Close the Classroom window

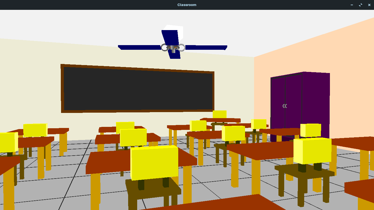[x=369, y=5]
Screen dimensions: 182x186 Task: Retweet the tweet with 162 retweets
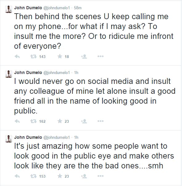point(34,121)
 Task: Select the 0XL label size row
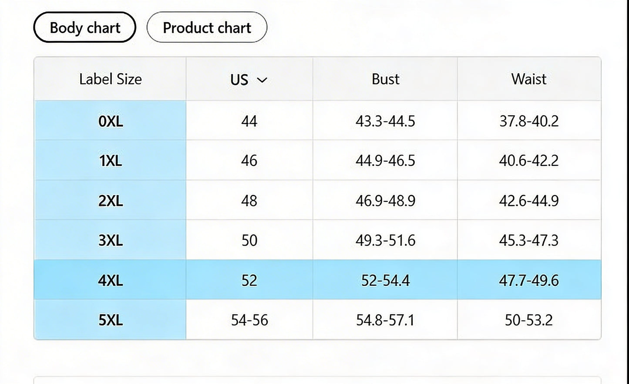coord(111,121)
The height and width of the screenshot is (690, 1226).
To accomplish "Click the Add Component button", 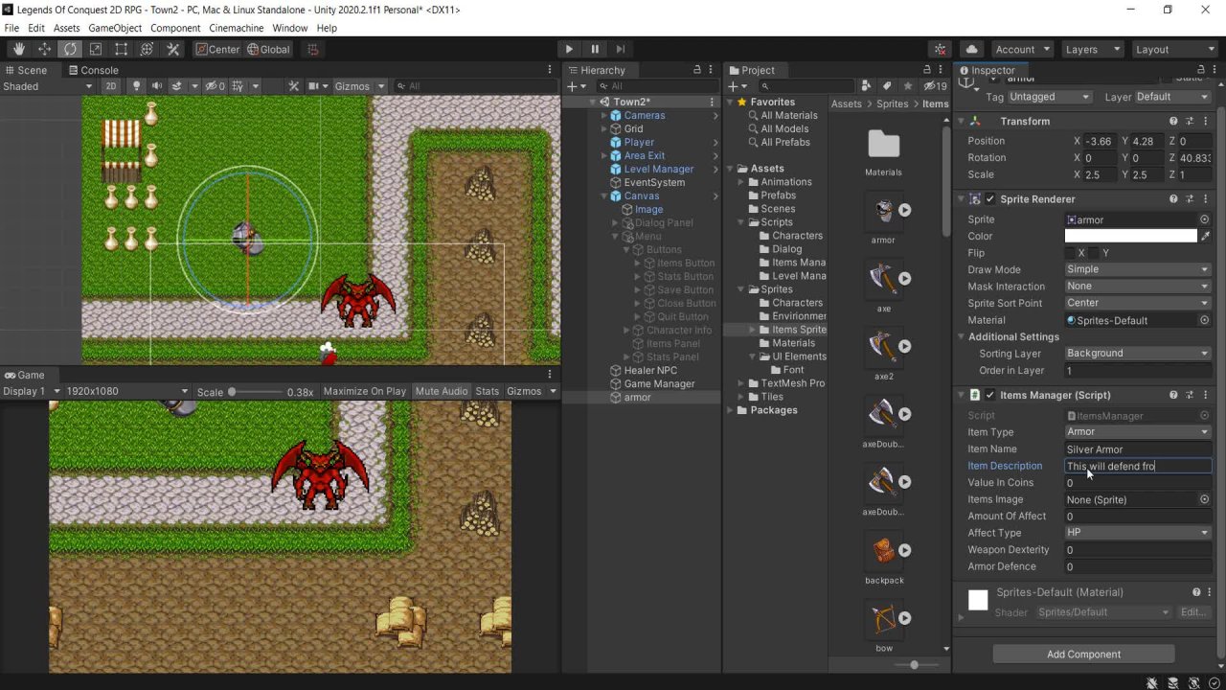I will click(x=1083, y=655).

THE PROBLEM –
Leaving out the pictures, restate each line of the listing above verbatim, from the opening line to the line bearing "The height and", inclusive, and no more.

ANSWER TO THIS EXERCISE –
Close the Classroom window

[x=369, y=5]
Screen dimensions: 182x186 Task: Retweet the tweet with 162 retweets
point(34,121)
 Task: Select the 0XL label size row
coord(111,121)
The height and width of the screenshot is (690, 1226).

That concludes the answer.